The owner of national law firm Simpson Millar is eyeing up further investments in the legal market, its founder has revealed to Legal Futures.
Steve Din of Doorway Capital said he has set up a company to make equity investments in law firms.
Doorway provides funding for law firms, but last year saved Simpson Millar after its listed parent company, Fairpoint Group plc, went under.
It now owns the firm. In September, Simpson Millar unveiled a five-year £50m growth strategy backed by Doorway to become one of a handful of consumer legal brands, and has since completed two acquisitions.
Mr Din told Legal Futures: “We have established a company called Doorway Holdings Limited to make equity investments in law firms that wish to maintain their own brand and infrastructure. I hope, over 2019, we’ll see the portfolio of investments made by Doorway Holdings grow.”
A law graduate, Mr Din has spent most of his career in investment banking, first at Morgan Stanley, where he was a managing director, and then at Citigroup as a managing director and head of European restructurings. Restructuring is a particular passion.

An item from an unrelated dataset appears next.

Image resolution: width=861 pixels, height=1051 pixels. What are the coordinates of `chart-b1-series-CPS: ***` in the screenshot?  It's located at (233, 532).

Asked about the appeal of law firms to financiers, he said: “Certain law firms are appealing to banks and traditional lenders because these firms benefit from strong financials and a strong management team.
“The difficulty is that there are a considerable number of firms that do not benefit from strong financials, which Doorway Capital still remains committed to assisting if a credible and realistic turnaround plan can be presented to us.
“In practice, that means we will fund firms in a company or partnership voluntary arrangement; however, in each case we still need to rely on a strong management team being there.”
He added that Doorway Capital would remain a separate company extending credit to law firms, which already enjoys a very strong pipeline.”
Law firms featured on its website as having received finance from Doorway include listed firm Rosenblatt, private equity-owned McMillan Williams, Linder Myers – owned by consolidator Metamorph Law – and well-known Liverpool firm Canter Levin & Berg.
Mr Din said that, in the short-term, Simpson Millar would target the capital at significantly improving its in-house IT platform, developing “a robust and reliable direct marketing channel”, and making further acquisitions of other law firms.
“We have made no secret of our longer-term desire for Simpson Millar to drive consolidation in the UK consumer legal services market, which we believe this short-term objective should assist with.”
He argued that the consumer legal market “has been poorly served by pioneers of modern technology at least with respect to the provision of legal services”.
Mr Din explained: “There remains the obvious opportunity for a consumer law firm to shape the technological advances made by firms like Amazon, Ocado and Google around the provision of an assisted self-service advice.
“The catalyst for these advances may very well be the increase in small claims limit [for personal injury, due in April 2020]: quite simply, claimants are not going to disappear but may begin to gravitate to firms, with access to this technology, offering them this form of advice for either a small fixed fee or a percentage of damages.”
He has gone on record as predicting a significant consolidation in the market, and said more law firms would offer apps and a growing reliance on technology to gain access to, and retain, ever more clients.
“If I have an app that assists me making a claim at below the small claims limit I will almost certainly use the same app to prepare a will, apply for probate, etc,” he said.
He urged lawyers to “listen and learn from the younger, more tech savvy people in their businesses”.
Mr Din continued: “There’s still too much complacency in the legal sector towards real innovation, but change is coming, especially in consumer law with the Civil Liability Act. It’s inconceivable that the law will be the same in 10 years’ time and law firms will have to innovate or shut up shop.
“Someone will crack this nut and it will happen sooner rather than later. Whatever some people may think, the law is not immune from change.”
Mr Din also went into more detail about how the Simpson Millar deal worked out. He explained: “Doorway made a decision in 2017 to extend a traditional £5m receivables funding facility long before we became their parent undertaking.
“Whilst that original decision took account of the same factors and underwriting principles we apply to all law firms that approach us for this form of funding, we made it a condition of this particular facility that the proceeds we advanced were not to be remitted to its parent undertaking, at the time, Fairpoint Group.
“A combination of Doorway acquiring a loan previously made to Fairpoint by Allied Irish Bank and that loan defaulting the very day we acquired it led to us appointing administrators over Fairpoint Group but, crucially, not Simpson Millar.”
He said a condition of agreeing to extend the £50m further funding to Simpson Millar was that Doorway acquired a 100% equity stake in the firm.
Further, Simpson Millar’s management team, led by Greg Cox, “presented us with a detailed and credible investment plan that should ultimately see Doorway achieve a [target rate of return] on this further funding of at least 25% per annum”.